-- QUOTED PASSAGE --
The MeWe thing Scott is taking about will probably fall if nothing else than because that name is terrible. Its like a horse named “meh”, no one’s going to bet on that horse.
You underestimate how much it costs to build reliable infrastructure for mass comsumption of video content.
Part of the problem is the infrastructure needed to pull this off, especially if you’re streaming to a large number of people. I’m also assuming you don’t want to use any cloud hosting providers and instead want to host on-premises.
Most home internet connections don’t allow for hosting servers, so you’ll need to pay more to get a business connection (even if there is no physical difference in connection bandwidth, tech, etc.). Even this may not be enough once the number of simultaneous viewers surpasses a certain amount.
Then you’ll need a server capable of handling the load of hosting whatever you’re streaming. If it’s just for a couple of buddies, you can probably just host it on whatever your current machine is as a background task or on an old, but not too old, computer in a closet or something. Once you get past a certain amount of viewers, however, you’re going to need serious dedicated hardware.
Then you’ll need to spend the time to administer the server yourself or pay someone to do so for you.
Oh, and then you’ll need to spend your own time to hunt down advertisers or advertising networks who are willing to work with a teeny streaming site like yours.
Youtube, Twitch, et al already have all that infrastructure set up – you just need to upload and go or connect and go. The trade-off is that you need to play by their rules to do so.

-- TASK REQUIREMENTS --
1. Reproduce the portion of the comment on self-hosted video streaming starting at "Youtube, Twitch, et" and ending at "rules to do so.".
2. According to the comment on self-hosted video streaming, what must be paid for to host servers, given that most home internet connections do not allow it?

-- INFORMATION PROVIDED --
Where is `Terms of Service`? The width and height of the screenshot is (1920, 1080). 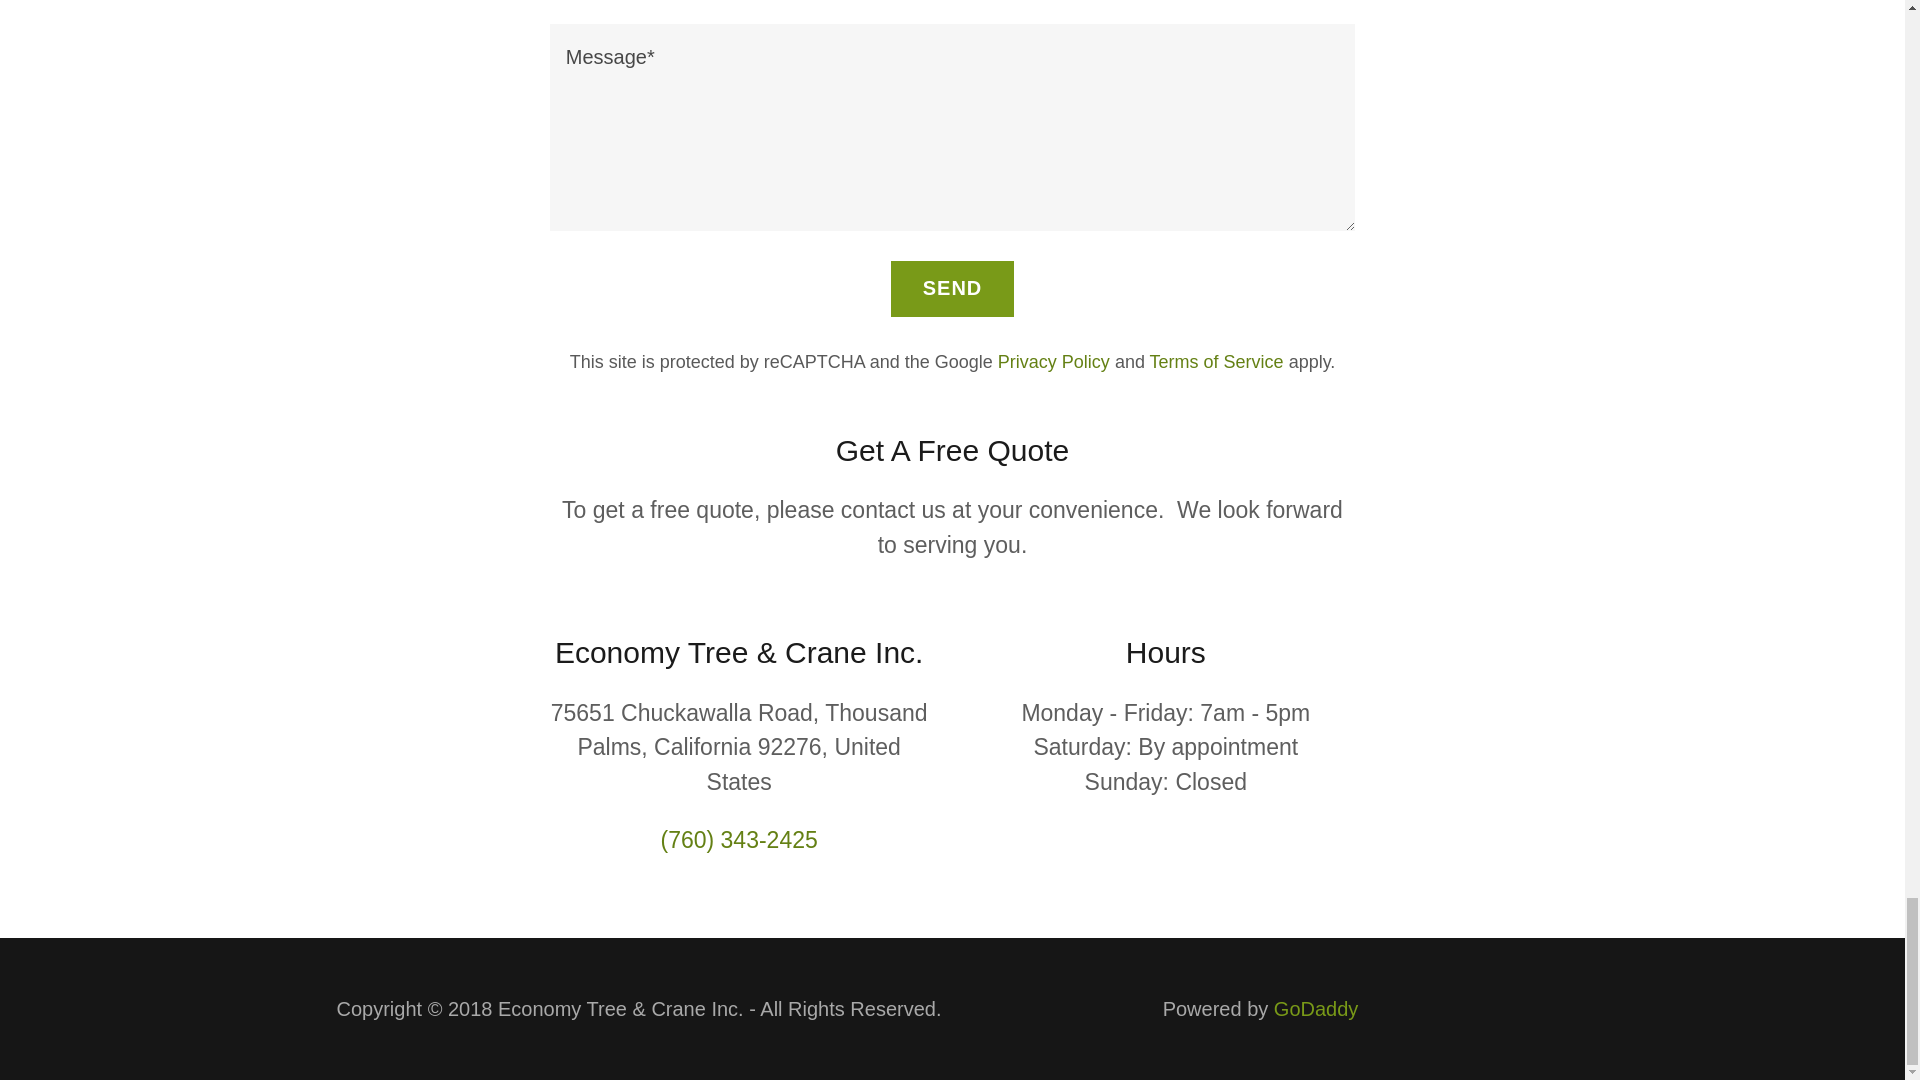 Terms of Service is located at coordinates (1217, 362).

-- TASK SOLUTIONS --
1.
Youtube, Twitch, et al already have all that infrastructure set up – you just need to upload and go or connect and go. The trade-off is that you need to play by their rules to do so.

2. A business internet connection.